"Well, the big difference here and in '94 was you've got me," was President Obama's response to possible problems in the upcoming midterm elections, according to Rep. Marion Berry. The Arkansas Democrat was recalling Obama's remarks in an election strategy meeting to Jane Fullerton of the Arkansas-Democrat Gazette.
Obama's "you've got me" is reminiscent of the song "I Got You Babe."
Sung by Sonny and Cher as a duet during their 1970s television program "The Sonny and Cher Show," the lyrics of "I Got You Babe" declared that nothing else mattered since the unlikely couple had each other. Ironically, Sonny and Cher continued to sing the duet after they divorced in 1975.
My memories of the show include a scantily clad, towering Cher, juxtaposed against a funny, mustached, short Sonny. Sitting cross-legged in our family's den, I would watch the show and sing along with the lyrics, sure in my belief that love was all it took to make life work.

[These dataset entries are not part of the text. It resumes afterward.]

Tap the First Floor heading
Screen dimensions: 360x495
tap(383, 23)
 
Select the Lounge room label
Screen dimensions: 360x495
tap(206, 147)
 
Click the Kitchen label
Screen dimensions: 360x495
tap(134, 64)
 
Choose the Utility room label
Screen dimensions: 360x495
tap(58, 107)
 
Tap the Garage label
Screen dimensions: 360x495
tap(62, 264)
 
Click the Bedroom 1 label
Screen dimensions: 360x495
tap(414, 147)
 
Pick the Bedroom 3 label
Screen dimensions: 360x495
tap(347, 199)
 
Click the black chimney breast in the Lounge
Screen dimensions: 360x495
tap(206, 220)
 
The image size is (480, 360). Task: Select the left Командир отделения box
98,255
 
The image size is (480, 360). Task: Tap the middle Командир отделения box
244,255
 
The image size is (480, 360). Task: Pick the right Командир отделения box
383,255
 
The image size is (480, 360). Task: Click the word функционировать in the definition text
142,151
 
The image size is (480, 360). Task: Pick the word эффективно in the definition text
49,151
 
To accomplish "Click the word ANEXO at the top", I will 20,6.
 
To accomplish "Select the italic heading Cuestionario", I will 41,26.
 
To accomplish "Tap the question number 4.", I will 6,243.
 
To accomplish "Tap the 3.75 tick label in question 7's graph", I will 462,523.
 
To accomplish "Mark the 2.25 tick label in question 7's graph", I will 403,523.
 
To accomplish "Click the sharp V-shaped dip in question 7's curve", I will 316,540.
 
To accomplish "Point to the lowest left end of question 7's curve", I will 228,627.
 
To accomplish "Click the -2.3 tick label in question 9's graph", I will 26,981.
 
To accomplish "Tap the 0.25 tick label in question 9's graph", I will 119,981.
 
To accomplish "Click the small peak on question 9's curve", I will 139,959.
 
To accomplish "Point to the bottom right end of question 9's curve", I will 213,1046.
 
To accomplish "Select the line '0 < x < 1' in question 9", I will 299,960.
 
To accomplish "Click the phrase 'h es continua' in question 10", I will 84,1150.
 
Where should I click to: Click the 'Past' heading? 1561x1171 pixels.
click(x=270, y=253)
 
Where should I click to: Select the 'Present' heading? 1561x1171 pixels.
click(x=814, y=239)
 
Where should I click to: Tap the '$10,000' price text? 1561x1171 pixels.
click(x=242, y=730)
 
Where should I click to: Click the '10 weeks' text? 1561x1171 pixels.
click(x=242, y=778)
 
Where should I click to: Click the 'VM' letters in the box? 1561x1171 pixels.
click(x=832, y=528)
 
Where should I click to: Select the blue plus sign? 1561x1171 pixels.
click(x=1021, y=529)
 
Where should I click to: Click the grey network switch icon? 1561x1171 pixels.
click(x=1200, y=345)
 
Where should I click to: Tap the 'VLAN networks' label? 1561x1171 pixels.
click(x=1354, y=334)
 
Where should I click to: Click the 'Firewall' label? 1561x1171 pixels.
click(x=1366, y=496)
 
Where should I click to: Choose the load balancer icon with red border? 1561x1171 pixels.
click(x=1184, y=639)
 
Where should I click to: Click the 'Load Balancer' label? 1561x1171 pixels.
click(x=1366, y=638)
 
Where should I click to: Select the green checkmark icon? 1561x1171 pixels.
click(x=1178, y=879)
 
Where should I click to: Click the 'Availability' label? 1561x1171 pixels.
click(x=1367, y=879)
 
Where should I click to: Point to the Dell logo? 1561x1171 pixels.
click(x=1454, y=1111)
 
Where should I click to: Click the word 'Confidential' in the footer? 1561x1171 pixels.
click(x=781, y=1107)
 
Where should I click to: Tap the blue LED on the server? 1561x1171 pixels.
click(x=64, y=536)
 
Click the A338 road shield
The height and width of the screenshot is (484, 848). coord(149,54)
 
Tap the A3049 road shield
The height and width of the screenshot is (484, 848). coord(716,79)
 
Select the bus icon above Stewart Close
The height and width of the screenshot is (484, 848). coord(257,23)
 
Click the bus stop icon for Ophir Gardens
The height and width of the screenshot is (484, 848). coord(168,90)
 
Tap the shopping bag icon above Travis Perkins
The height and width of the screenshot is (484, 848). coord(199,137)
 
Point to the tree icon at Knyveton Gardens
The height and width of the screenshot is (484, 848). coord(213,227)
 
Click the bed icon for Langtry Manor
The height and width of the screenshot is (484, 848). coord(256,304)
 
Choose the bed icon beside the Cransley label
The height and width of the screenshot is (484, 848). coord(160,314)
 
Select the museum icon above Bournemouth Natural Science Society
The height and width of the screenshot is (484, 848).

Though it's been a long time since then, the song's lyrics still resonate -- describing aptly where were are today.
"They say our love won't pay the rent, before it's earned, our money's all been spent."
With a 1.8 trillion dollar deficit in Obama's 2009 budget, it resonates a bit too close to home.
Can't you just see all the Democratic candidates lining up, arms around each other, serenading Obama with: "I've got you babe ... Cause I don't care, with you I can't go wrong?"
Obama would respond with, "Then put your little hand in mine, there ain't no hill or mountain we can't climb."
This imaginary scene is clearly outlandish, but provides a vivid reminder that personality in politics might be important, but in the end, politics is about more than personality -- it's about policy.
We need to more than love our leaders, we need to believe that their policies are in the best interest of our nation.
The ongoing reflex to let personality drive policy has been the de facto modus operandi of the Obama operation. "I don't think that there's been a president since Kennedy whose ability to move issues and people through speech has been comparable," said David Axelrod, Obama's chief political adviser.